De pronto, mis ojos se encontraron con otros que me estaban
mirando. El mundo, entonces, se detuvo y ya solo fuimos dos
en el mismo camino…
Cuando iniciamos nuestra convivencia, yo iba de asombro en
asombro porque en casi todo, era mi primera vez.
Al tiempo, mi emoción se fue resquebrajando, se fue secando
porque no soportaba tener que despertarme cuando aún tenía
sueño o comer cuando aún no tenía hambre pero lo peor era
no poder caminar bajo la lluvia fría del otoño hasta que deseara
volver a sentir el calorcito del bajo-techo.

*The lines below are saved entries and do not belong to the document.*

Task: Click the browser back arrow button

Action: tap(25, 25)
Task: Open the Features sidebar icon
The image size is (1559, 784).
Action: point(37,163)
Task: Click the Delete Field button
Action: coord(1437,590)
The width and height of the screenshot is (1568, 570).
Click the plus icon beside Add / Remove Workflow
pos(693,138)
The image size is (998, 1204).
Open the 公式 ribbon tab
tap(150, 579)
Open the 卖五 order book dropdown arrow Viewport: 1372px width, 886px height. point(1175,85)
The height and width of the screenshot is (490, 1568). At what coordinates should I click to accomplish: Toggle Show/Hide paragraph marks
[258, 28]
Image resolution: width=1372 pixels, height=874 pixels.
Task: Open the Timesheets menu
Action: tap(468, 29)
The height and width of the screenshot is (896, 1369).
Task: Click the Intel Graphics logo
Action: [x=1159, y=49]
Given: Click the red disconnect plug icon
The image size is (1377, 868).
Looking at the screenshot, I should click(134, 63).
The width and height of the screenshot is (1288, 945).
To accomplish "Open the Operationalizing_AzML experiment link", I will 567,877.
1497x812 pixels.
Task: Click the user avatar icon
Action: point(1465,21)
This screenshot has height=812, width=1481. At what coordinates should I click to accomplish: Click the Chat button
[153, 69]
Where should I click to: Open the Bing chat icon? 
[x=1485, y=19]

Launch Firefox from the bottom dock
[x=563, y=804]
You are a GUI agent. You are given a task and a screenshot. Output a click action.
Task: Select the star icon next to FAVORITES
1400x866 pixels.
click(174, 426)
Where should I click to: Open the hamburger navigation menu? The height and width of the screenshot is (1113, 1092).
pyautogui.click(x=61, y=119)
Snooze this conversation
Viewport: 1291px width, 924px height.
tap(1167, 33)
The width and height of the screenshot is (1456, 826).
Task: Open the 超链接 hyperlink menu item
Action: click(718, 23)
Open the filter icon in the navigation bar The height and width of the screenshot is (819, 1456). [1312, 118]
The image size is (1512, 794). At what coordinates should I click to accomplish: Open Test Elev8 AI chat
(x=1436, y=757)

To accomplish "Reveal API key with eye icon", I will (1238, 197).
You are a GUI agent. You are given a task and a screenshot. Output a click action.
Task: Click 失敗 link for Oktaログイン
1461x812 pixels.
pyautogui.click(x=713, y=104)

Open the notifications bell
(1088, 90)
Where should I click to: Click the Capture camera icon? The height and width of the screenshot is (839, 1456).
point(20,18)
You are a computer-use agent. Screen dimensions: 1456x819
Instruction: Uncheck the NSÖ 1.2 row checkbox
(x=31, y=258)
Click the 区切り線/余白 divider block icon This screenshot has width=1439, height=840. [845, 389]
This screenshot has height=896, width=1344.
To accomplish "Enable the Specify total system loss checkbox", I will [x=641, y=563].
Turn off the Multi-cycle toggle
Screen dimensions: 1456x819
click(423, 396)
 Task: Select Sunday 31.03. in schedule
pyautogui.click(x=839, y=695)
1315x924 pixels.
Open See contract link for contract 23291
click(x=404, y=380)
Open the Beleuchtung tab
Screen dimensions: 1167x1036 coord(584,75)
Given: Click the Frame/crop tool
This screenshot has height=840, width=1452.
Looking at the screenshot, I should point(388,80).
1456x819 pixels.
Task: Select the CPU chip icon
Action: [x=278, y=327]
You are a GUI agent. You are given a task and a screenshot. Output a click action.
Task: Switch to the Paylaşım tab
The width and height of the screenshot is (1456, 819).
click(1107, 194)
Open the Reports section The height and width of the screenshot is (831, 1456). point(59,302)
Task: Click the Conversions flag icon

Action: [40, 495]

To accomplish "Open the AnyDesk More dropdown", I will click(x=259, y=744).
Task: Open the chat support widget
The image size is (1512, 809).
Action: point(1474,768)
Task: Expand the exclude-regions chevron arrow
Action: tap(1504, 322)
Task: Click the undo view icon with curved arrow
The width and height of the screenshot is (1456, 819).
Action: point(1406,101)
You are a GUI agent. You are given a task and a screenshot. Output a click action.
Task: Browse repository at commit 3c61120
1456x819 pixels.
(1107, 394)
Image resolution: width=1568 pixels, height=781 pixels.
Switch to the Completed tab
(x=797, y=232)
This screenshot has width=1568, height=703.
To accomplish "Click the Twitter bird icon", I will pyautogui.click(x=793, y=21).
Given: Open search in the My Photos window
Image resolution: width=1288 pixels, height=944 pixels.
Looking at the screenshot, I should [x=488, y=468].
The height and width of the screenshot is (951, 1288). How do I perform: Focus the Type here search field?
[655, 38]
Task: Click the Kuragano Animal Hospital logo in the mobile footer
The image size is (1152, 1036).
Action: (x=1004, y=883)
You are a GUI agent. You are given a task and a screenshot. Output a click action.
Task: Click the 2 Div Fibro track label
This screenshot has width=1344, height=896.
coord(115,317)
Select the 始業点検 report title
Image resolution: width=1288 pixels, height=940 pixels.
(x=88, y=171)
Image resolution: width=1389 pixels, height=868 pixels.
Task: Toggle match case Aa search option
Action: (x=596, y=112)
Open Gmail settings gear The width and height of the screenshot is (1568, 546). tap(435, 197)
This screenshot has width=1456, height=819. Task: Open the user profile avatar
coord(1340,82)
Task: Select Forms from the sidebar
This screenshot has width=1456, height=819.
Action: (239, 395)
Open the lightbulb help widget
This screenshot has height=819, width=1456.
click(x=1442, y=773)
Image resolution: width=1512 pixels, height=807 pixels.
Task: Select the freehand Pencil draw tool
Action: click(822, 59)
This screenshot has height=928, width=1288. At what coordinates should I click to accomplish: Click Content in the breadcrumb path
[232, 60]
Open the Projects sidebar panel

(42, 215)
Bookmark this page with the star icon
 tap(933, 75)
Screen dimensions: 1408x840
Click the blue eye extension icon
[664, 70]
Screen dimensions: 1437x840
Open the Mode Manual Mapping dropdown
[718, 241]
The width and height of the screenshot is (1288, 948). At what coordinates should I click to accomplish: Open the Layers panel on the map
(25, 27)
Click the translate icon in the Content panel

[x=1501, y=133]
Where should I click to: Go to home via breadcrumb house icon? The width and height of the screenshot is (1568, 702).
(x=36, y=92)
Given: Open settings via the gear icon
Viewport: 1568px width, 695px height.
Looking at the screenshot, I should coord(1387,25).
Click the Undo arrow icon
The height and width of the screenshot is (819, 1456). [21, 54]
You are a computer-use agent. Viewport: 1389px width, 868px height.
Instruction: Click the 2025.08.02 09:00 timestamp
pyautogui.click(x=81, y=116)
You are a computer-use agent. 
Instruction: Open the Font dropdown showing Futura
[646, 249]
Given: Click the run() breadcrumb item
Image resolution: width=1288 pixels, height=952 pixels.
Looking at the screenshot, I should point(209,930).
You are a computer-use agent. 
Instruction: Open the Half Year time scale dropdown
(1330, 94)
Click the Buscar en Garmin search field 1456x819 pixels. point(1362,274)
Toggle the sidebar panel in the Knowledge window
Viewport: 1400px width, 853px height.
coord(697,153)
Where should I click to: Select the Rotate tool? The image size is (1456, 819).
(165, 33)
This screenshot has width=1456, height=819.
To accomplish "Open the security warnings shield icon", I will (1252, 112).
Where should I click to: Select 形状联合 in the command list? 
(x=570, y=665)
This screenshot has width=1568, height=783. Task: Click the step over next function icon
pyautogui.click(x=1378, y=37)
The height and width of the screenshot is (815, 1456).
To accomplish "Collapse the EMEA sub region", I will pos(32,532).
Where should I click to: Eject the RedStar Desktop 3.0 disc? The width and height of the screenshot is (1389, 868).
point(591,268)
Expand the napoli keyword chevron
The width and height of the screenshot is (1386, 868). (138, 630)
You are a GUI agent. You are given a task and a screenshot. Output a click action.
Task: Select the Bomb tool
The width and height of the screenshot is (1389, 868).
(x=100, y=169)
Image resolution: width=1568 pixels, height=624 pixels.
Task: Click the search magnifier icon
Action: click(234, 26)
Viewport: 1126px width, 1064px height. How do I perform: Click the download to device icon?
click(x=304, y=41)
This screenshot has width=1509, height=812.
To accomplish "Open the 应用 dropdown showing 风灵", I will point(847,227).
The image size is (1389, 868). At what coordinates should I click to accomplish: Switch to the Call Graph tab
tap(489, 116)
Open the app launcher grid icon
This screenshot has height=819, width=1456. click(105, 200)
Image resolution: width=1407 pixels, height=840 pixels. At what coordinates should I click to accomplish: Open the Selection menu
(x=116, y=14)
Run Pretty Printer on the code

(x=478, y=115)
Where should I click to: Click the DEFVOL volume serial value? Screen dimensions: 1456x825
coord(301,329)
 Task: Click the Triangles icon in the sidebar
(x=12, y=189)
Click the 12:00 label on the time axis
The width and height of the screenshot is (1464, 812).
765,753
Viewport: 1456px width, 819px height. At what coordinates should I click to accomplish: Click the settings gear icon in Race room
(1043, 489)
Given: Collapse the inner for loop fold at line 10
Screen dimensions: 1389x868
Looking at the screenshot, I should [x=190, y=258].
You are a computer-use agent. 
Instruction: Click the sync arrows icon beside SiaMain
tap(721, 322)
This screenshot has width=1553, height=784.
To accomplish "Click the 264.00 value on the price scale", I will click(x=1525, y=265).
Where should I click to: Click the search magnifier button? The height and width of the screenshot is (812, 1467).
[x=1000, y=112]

Mi vida se había llenado de horarios y todo se había vuelto tan
previsible que el hastío había comenzado a carcomerme cada
mínima ilusión.
Un día –cuando vi la puerta abierta– no lo pensé dos veces y
salí corriendo.
Corrí… corrí… corrí…. hasta que me encontré en medio de la
nada y ahí volví a sentir la antigua sensación de libertad que
había olvidado. Y entonces, me juré que nunca más tendría un
dueño porque yo… yo quiero seguir siendo el perro vagabundo
que ama dialogar con el semáforo, que se detiene a jugar con
las cortezas de los árboles de la callecita del bajo o que busca
la caricia de la gente que lee el diario en la plaza, a puro sol.